Figure 2. The enclosed bandstand structure in the middle of Kim Il Sung Square during the military parade on January 14, 2021.
The structure was removed by January 17. It is entirely unclear why the North Koreans began constructing it so far in advance of the parade or why it was kept behind a shroud. The roof of the structure and a surrounding high wall went up in early December, around a month before it was needed. While TV images showed the structure had been wired for audio and lighting was installed, this would not have taken a month to accomplish, as witnessed with the rapid building of the for the New Year’s Eve concert.
The structure also stayed covered and went unused during that New Year’s Eve concert on December 31, 2020.
Figure 3. Bandstand structure removed by January 17, 2021.
Elsewhere in the square, workers and trucks can be seen gathered in front of the ministerial buildings on the north and south sides of the square. Huge banners that were draped over the fronts of the buildings and temporary audience stands are being removed. A truck with a crane attachment is observed, similar to those that were present before the parade.
Figure 4. The VIP viewing area and two large LED displays look down on Kim Il Sung Square during a military parade on January 14, 2021.
On either side of the main viewing platform, workers are gathered around two large LED video displays that were used to broadcast the parade to people in the square. These workers are likely dismantling the display screens.
While the Party Congress ended on January 12, it was followed by a meeting of the Supreme People’s Assembly (SPA) on January 17 at the Mansudae Assembly Hall. Imagery from that morning (at 11:23 a.m.) shows that the area around the hall is quiet although the assembly was likely in session.

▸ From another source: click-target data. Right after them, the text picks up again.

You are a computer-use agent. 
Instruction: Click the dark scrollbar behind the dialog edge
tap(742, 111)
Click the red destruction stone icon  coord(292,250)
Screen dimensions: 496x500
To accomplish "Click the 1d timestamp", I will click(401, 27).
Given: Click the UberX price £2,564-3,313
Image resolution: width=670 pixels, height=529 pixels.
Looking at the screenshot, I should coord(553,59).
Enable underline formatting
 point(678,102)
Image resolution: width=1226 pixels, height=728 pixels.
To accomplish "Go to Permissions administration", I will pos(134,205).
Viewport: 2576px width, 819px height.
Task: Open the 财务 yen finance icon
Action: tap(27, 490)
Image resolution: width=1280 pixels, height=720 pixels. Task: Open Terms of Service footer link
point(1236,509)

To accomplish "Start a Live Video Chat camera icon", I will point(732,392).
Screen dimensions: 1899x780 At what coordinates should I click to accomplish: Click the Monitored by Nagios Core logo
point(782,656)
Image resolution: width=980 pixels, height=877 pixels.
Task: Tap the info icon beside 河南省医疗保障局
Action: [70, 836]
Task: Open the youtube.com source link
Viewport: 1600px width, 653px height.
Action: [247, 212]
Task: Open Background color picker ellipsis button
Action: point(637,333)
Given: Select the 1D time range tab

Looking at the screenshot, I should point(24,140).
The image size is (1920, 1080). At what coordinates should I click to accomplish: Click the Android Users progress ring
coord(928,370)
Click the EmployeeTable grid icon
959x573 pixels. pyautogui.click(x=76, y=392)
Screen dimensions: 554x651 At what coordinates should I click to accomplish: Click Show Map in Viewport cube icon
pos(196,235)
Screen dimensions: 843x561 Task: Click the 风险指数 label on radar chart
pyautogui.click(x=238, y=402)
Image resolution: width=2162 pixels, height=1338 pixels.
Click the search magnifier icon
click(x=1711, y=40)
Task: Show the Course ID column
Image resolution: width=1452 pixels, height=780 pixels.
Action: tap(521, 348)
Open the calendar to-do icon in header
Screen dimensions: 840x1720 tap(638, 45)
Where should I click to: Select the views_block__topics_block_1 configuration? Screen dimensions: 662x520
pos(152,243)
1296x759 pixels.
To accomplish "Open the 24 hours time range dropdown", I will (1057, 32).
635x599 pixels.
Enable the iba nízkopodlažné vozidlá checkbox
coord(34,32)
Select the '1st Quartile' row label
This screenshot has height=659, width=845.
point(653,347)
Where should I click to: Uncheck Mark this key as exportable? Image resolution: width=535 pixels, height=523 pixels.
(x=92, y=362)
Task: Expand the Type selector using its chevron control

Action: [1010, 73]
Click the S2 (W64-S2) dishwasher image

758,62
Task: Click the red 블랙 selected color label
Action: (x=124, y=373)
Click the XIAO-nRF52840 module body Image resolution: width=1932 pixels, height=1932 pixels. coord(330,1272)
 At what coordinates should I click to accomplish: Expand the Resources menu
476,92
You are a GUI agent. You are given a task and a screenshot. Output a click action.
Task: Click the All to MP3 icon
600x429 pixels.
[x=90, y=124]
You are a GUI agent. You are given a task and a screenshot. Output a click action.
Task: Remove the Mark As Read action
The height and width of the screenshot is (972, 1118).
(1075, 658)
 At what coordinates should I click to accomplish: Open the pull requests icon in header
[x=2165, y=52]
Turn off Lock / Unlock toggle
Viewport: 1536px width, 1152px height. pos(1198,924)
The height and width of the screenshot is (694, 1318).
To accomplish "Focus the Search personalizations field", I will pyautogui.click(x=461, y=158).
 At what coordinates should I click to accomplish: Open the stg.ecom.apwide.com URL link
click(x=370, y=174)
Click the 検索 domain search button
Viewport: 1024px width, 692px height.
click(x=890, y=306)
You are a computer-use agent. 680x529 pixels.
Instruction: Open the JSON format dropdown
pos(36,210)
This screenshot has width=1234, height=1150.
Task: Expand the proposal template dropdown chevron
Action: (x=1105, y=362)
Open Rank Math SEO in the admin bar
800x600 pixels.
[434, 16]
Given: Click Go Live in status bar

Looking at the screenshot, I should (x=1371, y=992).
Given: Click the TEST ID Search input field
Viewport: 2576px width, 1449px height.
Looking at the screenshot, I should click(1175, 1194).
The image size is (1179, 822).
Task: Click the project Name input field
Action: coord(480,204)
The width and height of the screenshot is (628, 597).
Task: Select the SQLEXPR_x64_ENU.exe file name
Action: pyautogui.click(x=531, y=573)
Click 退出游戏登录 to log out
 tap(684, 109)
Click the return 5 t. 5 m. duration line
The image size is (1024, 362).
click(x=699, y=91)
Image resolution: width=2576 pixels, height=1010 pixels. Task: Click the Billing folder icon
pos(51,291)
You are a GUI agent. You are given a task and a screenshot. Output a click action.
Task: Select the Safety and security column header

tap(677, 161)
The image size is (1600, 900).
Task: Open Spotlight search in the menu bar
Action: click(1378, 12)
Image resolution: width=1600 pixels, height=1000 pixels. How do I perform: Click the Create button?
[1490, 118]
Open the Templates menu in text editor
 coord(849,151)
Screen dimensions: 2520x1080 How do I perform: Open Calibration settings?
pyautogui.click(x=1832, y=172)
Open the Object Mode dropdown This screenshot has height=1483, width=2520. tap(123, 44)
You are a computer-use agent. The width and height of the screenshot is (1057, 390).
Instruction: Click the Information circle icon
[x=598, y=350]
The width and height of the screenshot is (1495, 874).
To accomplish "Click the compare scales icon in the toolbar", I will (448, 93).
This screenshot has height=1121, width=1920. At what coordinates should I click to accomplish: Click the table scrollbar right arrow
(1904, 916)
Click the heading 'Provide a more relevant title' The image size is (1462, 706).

Figure 5. Close-up of Mansudae Assembly Hall on January 17, 2021.
Throughout this central part of Pyongyang, traffic was light with buses and only a few cars on the streets. This contrasts with the busier traffic usually seen and suggests that the special security arrangements for the Congress were probably still in place, likely through the Supreme People’s Assembly.
A greater number of cars are visible outside of the central security area.
Outside the People’s Palace of Culture, 39 coaches are visible. Most are parked but six appear ready to pick up passengers. The coaches are similar to those observed outside the April 25 Hotel that had been ferrying participants to the Party Congress from the Mirim Parade Training Ground.
During past large political events, the People’s Palace of Culture has hosted banquets for delegates although no such banquets have been mentioned in state media for this Party Congress.
Figure 6. Coaches observed at People’s Palace of Culture on January 17, 2021.